Taliban insurgents assaulted a provincial capital in Western Afghanistan on Tuesday, engaging Afghan troops and U.S. commandos is a day-long assault before leaving the city unopposed early Wednesday.
The Taliban fighters briefly captured three sections of Farah City, an urban center of about 50,000 people in the remote province of the same name. After 24 hours of intense fighting, the combined force of Afghan and American troops managed to repel the attack, and officials hailed the battle as a victory for the Afghan government.
Some observers — both local and international — say the latest battle for control of Farah City illustrates an uncomfortable reality throughout much of Afghanistan: the Taliban insurgency is alive and well and shows no sign of weakening any time soon.
“The Taliban assault on Farah City should put to rest any claims by the US military that the Taliban is losing ground in Afghanistan,” Bill Roggio, a senior fellow at the Foundation for Defense of Democracies wrote in the think tank’s Long War Journal on Tuesday.
Roggio was alluding to a May 3 Pentagon press conference, where Pentagon Chief Spokesperson Dana White said the Taliban has become “desperate” because it is “losing ground” to Afghan government security forces. White went on to say that “things are moving in the right direction” due to the U.S. military’s mini-surge and increased tempo of airstrikes over the past year.
Roggio disputes the Pentagon’s rosy outlook. He noted that the Taliban currently controls or contests nearly 59 percent of the Afghanistan’s 407 districts, according to tracking by the Long War Journal. Along with Farah City, several provincial capitals remain directly threatened by the Taliban, including Gazni City, Kunduz City, Lashkar Gah, and Tarin Kot.
The stubborn Taliban insurgency is countered by an Afghan security force that continues to dwindle despite more than a decade of U.S. training and direct investment totaling nearly $80 billion. There were about 36,000 fewer Afghan National Defense and Security Forces as of Jan. 31 than there were at the same date in 2017, according to the Special Inspector General for Afghanistan Reconstruction (SIGAR) latest quarterly report to Congress. (RELATED: Afghanistan Security Forces Shrinking As Insurgents Mount Devastating Urban Attacks)
The situation in Farah is a microcosm of the nationwide Taliban insurgency. It is not potent enough to capture and hold major urban areas, but it can attack Afghan government forces at will and then melt into the surrounding countryside. Farah itself has come under Taliban attack several times in recent years — it nearly fell to a particularly ferocious assault in October 2016.

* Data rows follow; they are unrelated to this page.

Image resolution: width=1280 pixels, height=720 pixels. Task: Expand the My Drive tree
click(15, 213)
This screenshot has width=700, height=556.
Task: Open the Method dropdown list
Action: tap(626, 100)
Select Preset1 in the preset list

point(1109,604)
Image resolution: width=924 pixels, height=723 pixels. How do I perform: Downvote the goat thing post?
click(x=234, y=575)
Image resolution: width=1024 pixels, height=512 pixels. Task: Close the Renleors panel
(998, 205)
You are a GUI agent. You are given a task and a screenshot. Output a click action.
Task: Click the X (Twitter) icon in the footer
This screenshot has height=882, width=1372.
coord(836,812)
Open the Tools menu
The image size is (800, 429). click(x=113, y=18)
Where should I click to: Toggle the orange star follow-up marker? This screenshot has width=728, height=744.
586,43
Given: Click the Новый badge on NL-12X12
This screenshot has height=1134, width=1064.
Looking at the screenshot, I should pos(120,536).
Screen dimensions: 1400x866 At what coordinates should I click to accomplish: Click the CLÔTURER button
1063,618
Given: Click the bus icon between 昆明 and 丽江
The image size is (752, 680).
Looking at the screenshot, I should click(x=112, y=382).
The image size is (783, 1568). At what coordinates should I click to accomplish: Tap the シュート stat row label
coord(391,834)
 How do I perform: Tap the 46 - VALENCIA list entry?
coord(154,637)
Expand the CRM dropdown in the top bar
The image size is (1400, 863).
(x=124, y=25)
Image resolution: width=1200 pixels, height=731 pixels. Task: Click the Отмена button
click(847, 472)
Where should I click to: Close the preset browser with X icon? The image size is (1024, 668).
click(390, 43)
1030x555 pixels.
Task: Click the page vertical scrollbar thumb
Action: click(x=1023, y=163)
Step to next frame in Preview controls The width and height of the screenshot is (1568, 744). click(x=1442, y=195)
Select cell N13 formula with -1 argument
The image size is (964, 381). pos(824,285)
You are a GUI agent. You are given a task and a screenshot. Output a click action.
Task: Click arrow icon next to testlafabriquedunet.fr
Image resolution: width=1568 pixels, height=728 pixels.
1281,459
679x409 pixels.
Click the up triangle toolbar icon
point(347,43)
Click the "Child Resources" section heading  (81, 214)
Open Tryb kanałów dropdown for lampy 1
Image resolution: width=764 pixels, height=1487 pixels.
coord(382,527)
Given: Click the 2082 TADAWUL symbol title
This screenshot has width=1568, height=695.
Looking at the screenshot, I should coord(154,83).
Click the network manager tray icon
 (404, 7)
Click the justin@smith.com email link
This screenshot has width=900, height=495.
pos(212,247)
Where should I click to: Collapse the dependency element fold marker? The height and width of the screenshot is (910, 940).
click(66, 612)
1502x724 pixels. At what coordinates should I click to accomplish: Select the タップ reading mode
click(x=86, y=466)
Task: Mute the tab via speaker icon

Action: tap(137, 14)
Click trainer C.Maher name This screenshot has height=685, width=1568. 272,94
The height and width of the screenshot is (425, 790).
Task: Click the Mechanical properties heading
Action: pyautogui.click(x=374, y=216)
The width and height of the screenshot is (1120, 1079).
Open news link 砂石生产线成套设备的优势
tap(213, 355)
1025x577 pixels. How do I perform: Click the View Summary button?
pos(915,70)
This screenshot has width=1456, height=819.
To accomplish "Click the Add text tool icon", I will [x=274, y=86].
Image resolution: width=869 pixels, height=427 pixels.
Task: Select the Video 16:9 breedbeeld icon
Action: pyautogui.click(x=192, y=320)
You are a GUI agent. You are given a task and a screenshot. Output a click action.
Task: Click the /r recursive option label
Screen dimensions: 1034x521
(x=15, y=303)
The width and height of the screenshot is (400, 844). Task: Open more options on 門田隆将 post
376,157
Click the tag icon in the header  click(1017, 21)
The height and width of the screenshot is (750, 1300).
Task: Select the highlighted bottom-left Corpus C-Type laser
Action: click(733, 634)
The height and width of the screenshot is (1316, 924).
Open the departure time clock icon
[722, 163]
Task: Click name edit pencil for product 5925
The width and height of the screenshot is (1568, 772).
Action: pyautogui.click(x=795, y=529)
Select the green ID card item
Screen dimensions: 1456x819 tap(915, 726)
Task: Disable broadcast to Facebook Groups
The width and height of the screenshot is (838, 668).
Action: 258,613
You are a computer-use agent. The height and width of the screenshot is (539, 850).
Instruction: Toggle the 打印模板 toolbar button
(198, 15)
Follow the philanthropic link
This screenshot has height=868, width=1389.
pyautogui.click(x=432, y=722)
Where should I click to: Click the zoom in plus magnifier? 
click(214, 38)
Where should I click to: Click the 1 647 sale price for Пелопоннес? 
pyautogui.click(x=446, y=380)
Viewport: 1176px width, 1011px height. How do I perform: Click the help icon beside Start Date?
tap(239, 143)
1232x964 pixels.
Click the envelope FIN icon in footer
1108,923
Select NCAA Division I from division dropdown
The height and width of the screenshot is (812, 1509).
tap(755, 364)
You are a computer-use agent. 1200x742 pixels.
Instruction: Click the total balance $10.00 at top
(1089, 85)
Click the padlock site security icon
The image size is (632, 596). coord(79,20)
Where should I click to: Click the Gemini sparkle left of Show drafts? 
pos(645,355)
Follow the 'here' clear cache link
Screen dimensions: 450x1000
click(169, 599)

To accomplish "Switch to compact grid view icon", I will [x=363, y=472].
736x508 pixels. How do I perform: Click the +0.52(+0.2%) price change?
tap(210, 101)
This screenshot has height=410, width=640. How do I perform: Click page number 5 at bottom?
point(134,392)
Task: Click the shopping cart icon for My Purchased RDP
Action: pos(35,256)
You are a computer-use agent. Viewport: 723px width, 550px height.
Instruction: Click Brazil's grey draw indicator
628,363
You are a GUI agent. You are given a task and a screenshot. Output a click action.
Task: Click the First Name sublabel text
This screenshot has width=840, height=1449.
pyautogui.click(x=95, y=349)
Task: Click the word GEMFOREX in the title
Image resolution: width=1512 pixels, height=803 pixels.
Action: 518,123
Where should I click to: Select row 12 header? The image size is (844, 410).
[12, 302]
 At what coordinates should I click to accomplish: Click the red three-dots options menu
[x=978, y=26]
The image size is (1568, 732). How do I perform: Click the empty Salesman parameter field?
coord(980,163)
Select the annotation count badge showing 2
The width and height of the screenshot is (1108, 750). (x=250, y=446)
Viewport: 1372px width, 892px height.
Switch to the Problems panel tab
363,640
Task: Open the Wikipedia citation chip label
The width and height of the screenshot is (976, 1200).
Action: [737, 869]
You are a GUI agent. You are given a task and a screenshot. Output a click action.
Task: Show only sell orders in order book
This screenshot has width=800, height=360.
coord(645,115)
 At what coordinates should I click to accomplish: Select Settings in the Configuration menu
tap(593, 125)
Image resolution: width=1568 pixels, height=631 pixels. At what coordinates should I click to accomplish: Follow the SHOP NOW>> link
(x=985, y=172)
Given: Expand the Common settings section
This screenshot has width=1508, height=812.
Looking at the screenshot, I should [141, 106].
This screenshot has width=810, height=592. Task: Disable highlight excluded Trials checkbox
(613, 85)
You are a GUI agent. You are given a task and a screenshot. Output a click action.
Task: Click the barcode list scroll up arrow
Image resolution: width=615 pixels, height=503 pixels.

Just as worrisome from the U.S. military’s perspective is that Afghan security forces aren’t capable of beating back the Taliban attacks without help from American troops and air power. In Tuesday’s assault on Farah City, heavily armed Taliban fighters, rolling in captured Afghan army Humvees and police pickup trucks, managed to capture a police district building and storm an intelligence center, the Long War Journal reported, citing local media reports.
The dire situation forced U.S. military commanders to send a team of American special forces commandos, backed by armed drones and A-10 ground attack jets, to Farah to assist the Afghan troops. Afghan government forces eventually regained control of the city, killing dozens of Taliban fighters in the process, but some local residents said the battle proved the Taliban can come and go as it pleases.
“The Taliban managed to leave the city without a single shot being fired, and the night was calm,” The New York Times quoted Farah resident Abdullah Khan as saying. “It shows the utmost incompetence of our forces. The Taliban were wandering the Farah city streets openly without fear as if they had lived there a long time, making jokes with their friends and telling citizens to stay calm and not worry.”
U.S. military officials have downplayed the strength of the Taliban insurgency by highlighting the fact that it has not been able to capture any provincial capitals, save for Kunduz City in brief periods in 2015 and 2016. Taliban offensives in rural areas “represent a significant lowering of ambition after their failure to take any provincial capitals in 2017,” U.S. Navy Captain Tom Gresback, spokesman for the NATO-led Resolute Support coalition, said in March, according to Reuters.
The Pentagon is attributing to the Taliban a strategic objective it has never claimed, Roggio said. Instead, the group has publicly stated its strategy is to take control of remote areas in order to exert pressure on population centers, including provincial capitals.
The latest battle in Farah City demonstrates the “importance of the Taliban’s strategy to control rural areas, and the failure of the US military to properly acknowledge that threat,” Roggio wrote.